Copy out the lines of the records below, and only those lines, from the one with "The height and width of the screenshot is (638, 1330)." through the one with "has width=980, height=1225.", exactly as they appear.

• **EXTRACTED INFORMATION**
----------------

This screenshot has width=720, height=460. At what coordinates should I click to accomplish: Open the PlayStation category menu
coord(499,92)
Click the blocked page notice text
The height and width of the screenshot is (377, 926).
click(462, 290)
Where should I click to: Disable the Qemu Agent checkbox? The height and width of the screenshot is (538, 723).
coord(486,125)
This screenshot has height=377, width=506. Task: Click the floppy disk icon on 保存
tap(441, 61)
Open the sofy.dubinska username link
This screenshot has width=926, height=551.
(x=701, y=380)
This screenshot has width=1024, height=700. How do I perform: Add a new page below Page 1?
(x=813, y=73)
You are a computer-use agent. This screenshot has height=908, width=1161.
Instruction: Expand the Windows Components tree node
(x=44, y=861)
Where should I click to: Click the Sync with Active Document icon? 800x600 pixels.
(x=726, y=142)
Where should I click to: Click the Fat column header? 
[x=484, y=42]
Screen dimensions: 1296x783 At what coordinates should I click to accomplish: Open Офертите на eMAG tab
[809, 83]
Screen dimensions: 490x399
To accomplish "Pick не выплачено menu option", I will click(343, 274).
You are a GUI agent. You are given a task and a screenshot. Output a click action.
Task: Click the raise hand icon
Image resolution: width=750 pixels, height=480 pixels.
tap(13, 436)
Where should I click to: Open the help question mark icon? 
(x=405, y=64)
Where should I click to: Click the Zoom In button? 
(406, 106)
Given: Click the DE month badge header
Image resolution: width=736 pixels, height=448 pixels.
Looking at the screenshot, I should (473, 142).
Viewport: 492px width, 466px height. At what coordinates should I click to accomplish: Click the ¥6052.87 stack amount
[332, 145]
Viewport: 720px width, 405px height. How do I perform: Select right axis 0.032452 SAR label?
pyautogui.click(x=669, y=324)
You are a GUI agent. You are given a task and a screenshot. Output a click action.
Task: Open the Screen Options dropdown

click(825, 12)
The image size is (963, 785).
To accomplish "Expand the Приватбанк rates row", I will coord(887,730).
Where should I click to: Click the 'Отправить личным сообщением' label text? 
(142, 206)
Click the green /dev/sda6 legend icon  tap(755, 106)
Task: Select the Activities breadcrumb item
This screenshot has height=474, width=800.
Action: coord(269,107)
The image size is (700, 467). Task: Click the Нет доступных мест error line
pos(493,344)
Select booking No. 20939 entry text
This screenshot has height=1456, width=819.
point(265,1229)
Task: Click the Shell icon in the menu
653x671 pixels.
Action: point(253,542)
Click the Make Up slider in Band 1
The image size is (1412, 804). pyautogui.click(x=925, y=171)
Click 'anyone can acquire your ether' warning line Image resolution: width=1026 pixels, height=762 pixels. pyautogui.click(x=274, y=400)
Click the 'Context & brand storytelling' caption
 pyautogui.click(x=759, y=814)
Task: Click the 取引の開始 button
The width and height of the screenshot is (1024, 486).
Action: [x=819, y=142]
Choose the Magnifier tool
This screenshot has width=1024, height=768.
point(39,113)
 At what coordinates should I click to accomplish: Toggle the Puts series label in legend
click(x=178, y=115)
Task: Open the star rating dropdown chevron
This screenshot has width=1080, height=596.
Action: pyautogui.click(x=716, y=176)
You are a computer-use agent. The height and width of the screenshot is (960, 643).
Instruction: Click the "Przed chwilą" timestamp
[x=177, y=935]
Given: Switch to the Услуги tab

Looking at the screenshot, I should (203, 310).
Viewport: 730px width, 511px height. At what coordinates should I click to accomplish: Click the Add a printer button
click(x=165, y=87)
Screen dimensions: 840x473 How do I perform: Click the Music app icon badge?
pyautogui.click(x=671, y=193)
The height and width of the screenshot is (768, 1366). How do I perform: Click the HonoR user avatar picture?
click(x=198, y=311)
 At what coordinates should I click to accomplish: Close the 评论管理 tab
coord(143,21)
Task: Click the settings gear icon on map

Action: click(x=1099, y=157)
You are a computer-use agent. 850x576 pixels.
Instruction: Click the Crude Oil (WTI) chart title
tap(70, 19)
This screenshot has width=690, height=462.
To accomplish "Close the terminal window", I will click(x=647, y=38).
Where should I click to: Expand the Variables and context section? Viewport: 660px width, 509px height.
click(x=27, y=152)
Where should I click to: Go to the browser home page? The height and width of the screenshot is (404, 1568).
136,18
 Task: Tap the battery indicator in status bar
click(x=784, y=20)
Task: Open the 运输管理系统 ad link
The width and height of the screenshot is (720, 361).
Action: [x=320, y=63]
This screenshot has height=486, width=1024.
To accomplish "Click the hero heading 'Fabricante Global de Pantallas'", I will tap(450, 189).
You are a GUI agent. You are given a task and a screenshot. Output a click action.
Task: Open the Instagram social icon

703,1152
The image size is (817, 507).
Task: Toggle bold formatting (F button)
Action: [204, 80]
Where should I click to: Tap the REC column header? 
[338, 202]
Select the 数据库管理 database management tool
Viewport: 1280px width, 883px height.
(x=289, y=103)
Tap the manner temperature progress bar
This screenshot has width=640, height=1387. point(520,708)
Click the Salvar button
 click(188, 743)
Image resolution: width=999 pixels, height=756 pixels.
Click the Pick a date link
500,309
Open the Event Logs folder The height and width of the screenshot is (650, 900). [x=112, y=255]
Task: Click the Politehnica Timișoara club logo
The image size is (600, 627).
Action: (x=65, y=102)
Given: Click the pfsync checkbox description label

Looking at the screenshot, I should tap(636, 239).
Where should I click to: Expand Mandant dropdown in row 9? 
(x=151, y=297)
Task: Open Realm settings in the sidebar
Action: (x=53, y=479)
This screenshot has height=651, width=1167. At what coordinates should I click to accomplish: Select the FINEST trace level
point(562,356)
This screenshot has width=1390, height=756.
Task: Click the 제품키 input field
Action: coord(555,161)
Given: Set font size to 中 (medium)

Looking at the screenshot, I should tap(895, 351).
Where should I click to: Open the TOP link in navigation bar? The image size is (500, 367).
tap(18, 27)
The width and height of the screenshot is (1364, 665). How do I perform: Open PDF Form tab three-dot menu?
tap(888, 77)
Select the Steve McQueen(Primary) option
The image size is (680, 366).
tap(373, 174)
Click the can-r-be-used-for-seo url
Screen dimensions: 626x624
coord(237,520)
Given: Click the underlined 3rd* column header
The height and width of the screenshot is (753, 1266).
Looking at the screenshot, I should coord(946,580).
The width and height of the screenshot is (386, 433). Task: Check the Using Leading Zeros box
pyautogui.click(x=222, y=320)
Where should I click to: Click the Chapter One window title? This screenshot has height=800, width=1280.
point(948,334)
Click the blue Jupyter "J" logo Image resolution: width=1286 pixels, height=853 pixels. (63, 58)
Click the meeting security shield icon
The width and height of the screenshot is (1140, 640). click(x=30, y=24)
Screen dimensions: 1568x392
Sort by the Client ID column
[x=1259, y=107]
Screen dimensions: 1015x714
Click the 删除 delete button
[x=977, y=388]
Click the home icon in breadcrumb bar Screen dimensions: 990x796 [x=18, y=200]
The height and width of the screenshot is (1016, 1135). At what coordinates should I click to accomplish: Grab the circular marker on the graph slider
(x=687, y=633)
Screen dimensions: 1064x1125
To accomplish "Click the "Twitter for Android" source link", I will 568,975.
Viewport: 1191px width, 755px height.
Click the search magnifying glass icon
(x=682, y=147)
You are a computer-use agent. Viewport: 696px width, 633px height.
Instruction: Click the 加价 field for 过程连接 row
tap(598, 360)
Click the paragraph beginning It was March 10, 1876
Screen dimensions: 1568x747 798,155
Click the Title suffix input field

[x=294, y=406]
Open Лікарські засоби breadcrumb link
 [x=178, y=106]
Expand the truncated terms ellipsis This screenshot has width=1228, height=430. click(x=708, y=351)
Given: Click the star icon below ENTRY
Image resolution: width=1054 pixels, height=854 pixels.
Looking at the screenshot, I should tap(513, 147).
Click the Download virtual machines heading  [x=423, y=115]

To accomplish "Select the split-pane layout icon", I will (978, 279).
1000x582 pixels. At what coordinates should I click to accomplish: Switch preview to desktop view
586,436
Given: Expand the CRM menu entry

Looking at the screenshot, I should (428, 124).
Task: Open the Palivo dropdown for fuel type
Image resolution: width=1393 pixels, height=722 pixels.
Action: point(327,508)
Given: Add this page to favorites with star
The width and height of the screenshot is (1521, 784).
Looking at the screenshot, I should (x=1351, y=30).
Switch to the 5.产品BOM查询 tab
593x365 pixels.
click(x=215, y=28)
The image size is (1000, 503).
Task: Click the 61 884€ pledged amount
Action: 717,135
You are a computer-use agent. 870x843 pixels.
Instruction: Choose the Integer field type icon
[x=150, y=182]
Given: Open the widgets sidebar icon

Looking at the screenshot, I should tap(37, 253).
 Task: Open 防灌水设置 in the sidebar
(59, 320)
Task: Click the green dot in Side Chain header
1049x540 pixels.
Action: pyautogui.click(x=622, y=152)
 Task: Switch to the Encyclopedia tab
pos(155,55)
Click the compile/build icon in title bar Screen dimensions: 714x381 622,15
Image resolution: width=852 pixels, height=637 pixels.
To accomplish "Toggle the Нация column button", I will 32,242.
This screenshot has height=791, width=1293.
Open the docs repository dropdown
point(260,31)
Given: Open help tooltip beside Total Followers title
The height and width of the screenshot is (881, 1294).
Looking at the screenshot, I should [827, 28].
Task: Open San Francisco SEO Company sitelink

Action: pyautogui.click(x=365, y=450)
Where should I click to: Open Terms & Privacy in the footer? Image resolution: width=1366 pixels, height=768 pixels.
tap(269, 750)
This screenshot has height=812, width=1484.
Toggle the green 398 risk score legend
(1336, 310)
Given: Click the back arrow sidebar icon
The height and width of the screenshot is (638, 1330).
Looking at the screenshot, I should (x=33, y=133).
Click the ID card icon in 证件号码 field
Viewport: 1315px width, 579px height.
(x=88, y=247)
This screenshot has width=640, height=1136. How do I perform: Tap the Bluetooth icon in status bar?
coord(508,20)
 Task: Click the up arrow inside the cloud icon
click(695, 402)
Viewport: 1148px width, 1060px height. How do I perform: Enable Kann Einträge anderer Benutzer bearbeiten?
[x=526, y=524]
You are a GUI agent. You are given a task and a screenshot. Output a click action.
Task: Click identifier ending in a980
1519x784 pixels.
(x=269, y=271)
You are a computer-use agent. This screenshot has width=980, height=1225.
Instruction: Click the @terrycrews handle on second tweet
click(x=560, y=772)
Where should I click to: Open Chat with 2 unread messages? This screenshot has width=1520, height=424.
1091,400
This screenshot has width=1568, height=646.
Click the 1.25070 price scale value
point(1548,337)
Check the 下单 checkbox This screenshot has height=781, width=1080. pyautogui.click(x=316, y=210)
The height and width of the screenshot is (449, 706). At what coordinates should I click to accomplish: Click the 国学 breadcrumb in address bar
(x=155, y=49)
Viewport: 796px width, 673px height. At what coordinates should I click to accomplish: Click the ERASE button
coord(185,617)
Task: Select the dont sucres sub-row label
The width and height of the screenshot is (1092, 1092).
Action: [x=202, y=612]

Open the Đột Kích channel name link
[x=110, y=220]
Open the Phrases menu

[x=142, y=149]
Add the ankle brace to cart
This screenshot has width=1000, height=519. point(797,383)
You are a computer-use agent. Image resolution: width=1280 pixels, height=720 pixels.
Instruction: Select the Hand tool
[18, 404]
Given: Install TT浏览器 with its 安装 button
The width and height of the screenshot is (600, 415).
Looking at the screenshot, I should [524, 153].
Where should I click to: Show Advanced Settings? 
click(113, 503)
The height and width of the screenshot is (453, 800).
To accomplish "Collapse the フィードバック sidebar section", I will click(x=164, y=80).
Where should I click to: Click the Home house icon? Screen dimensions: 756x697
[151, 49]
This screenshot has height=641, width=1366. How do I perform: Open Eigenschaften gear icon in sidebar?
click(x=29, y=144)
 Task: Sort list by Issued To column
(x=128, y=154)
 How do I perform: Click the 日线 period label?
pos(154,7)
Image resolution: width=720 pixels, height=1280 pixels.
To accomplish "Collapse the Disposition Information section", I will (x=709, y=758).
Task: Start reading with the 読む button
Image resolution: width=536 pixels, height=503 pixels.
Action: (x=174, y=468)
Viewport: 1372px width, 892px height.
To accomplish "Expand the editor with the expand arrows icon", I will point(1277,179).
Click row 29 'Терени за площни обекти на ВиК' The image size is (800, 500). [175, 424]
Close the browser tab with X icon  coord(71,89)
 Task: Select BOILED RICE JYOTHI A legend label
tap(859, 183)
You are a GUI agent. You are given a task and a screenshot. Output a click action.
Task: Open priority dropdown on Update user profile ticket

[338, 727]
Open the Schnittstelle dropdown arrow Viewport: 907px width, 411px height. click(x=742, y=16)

----------------

• **SOLUTION TO THE PROBLEM**
The height and width of the screenshot is (638, 1330).
Looking at the screenshot, I should (x=33, y=133).
Click the ID card icon in 证件号码 field
Viewport: 1315px width, 579px height.
(x=88, y=247)
This screenshot has width=640, height=1136. How do I perform: Tap the Bluetooth icon in status bar?
coord(508,20)
 Task: Click the up arrow inside the cloud icon
click(695, 402)
Viewport: 1148px width, 1060px height. How do I perform: Enable Kann Einträge anderer Benutzer bearbeiten?
[x=526, y=524]
You are a GUI agent. You are given a task and a screenshot. Output a click action.
Task: Click identifier ending in a980
1519x784 pixels.
(x=269, y=271)
You are a computer-use agent. This screenshot has width=980, height=1225.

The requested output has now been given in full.